Animal Man #5 de Grant Morrison, Chazz Truog y Doug Hazlewood.

Y en el octavo día Grant Morrison se creo a si mismo. No pienso resumir en esta oración, párrafo o tamaño final que posea este escrito todo lo que significan esas dos palabras: Grant Morrison. Con el número 5 de Animal man, uno de sus primeros trabajos en America después de años de trabajar en el Reino Unido, descubrí su ---------------------------- (aún no se creo una palabra para definir de una sola vez la posibilidades que adquiere una historieta cuando la escribe, jamás dibuja, el gran GM. Su imaginación, y todo lo que la hace mucho más que un gesto en el aire, se asemejan más a una enfermedad que a cualquier otra cosa. A una enfermedad que transforma la sangre en algo que de ninguna manera podría circular por nuestro cuerpo y que, sin embargo, lo hace. Cuadros que devoran París, deidades que se parecen al difunto leading voice de The Beatles, niveles de videogame instalados en la Luna, jóvenes indios con amigos que parecen dibujados por Jack Kirby, robots popstars capaces de domar dinosaurios hippies y la lista sigue, sigue, sigue, sigue, sigue, sigue, sigue.) En el número en cuestión, un extraño animal aparece en nuestro plano de existencia. Es una especie de lobizón, en realidad se ve como una degeneración con la forma de un can mutante que camina sobre dos piernas y resiste cualquier ataque contra su persona. Excepto, claro esta, una bala de plata. Resulta que este animal, casi al fin del número, le entrega a Animal man (cuyo poder radica ser el dueño de cualquier habilidad, mientras logre contactarlo primero, del animal, insecto o pez en cuestión) un nota que desde un comienzo colgaba de su canino cuello. Ahí descubrimos que el salvaje había sido castigado por su buen Dios por haber pedido que cese su mala suerte y como castigo trasladado al mundo de Animal Man.

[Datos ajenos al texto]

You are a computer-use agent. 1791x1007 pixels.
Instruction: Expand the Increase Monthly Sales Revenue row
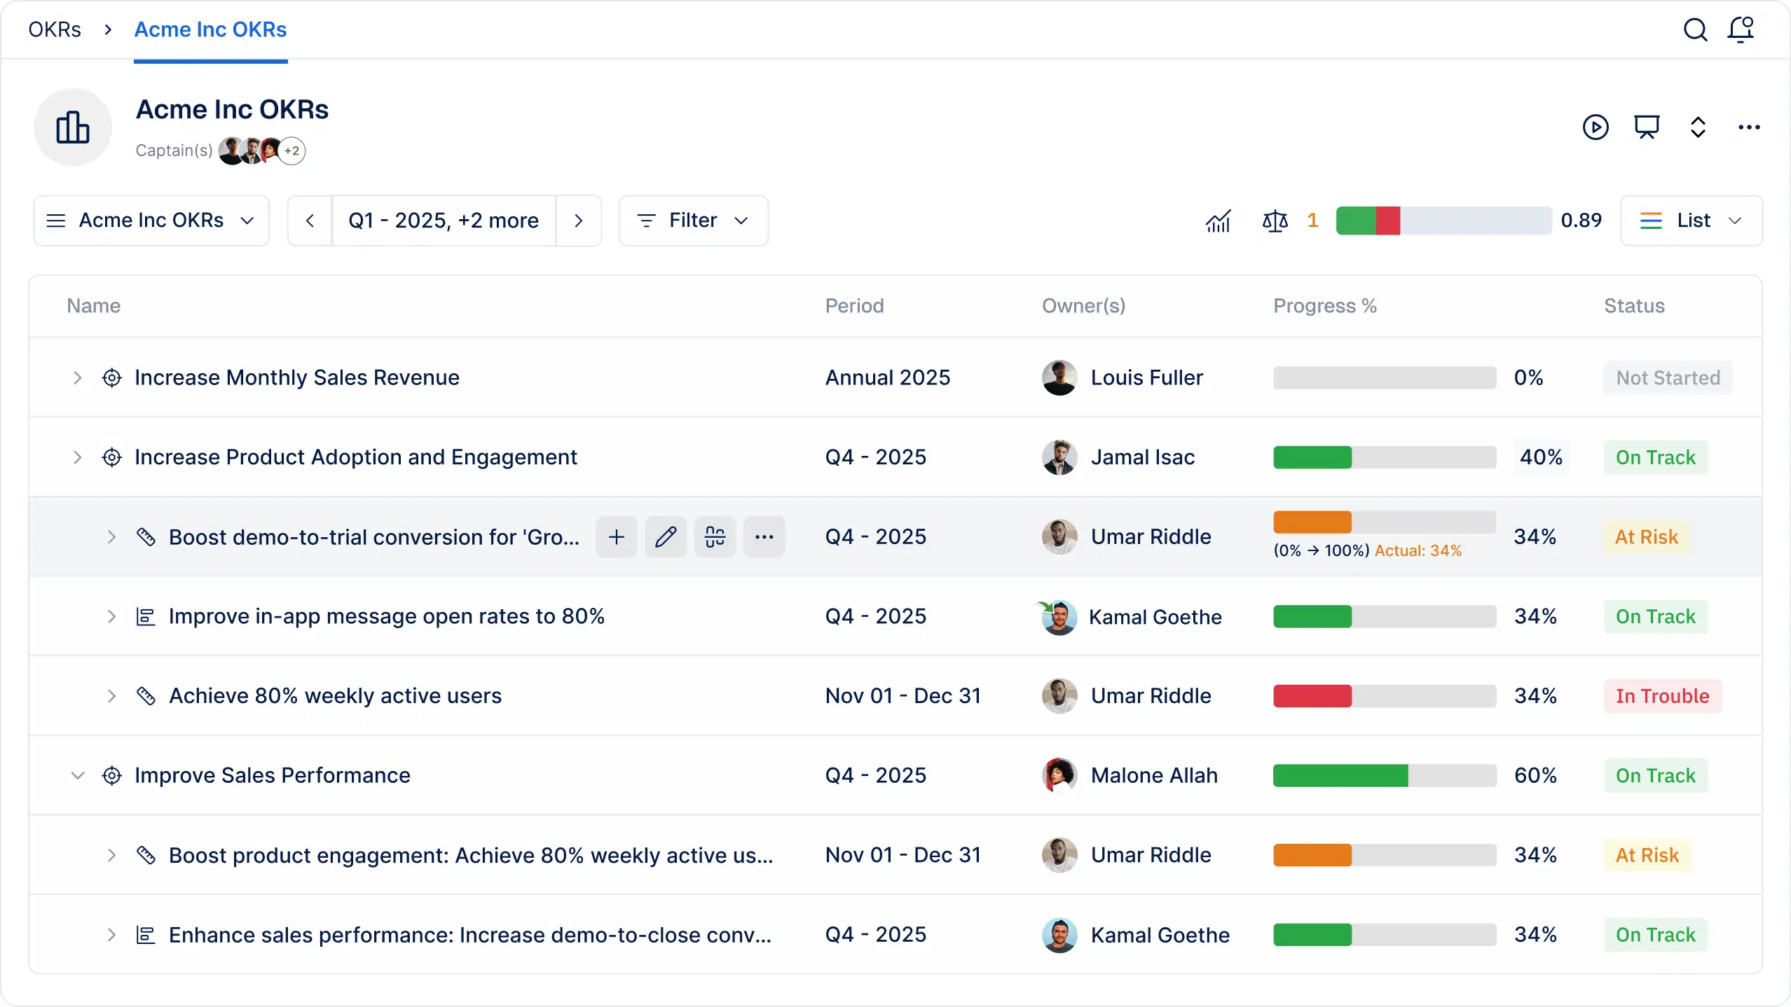[x=78, y=378]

El lobo atado a la inmortalidad, a una existencia monótona de la cual tenía conciencia, no era ningún otro que el famoso Coyote. Sip, ese que Chuck Jones hizo una moral del perdedor en los dibujos animados, Grant Morrison lo convierte en la moral de la tristeza en el papel. Animal Man no puede leer lo que esta escrito en el papel que cuenta la historia del coyote pero nosotros si. Grant Morrison con este número me dio, al menos considerando mi método científico, una prueba irrefutable de que los comics existen; es decir que pueden ser lugares, mundos, no solo situaciones, donde sus personajes viven en líneas que se extienden mucho más allá de las viñetas, donde tienen cosas como melancolía, como dolor, como miedo, como incertidumbre, como tristeza. Esa fue la grandeza de ese comic, de mostrarme que el protagonista podía desconocer lo que sucedía, de su vulnerabilidad como sujeto, de su bidimensional humanidad. En ese Coyote y ojos llorosos al darse cuenta que ya le toco la China, vi el mismo terror que hoy me inunda cuando pienso en que mis monotonias me devoraran o en que algún día dejare de existir o que una mano, como esa que termina de pintar la sangre del Coyote cadáver, algún dará vuelta la página y no seré nada más que un recuerdo, una idea o un concepto en la viñeta final de un lugar donde nunca supe que estaba. O peor, donde nadie aprendio a leerme.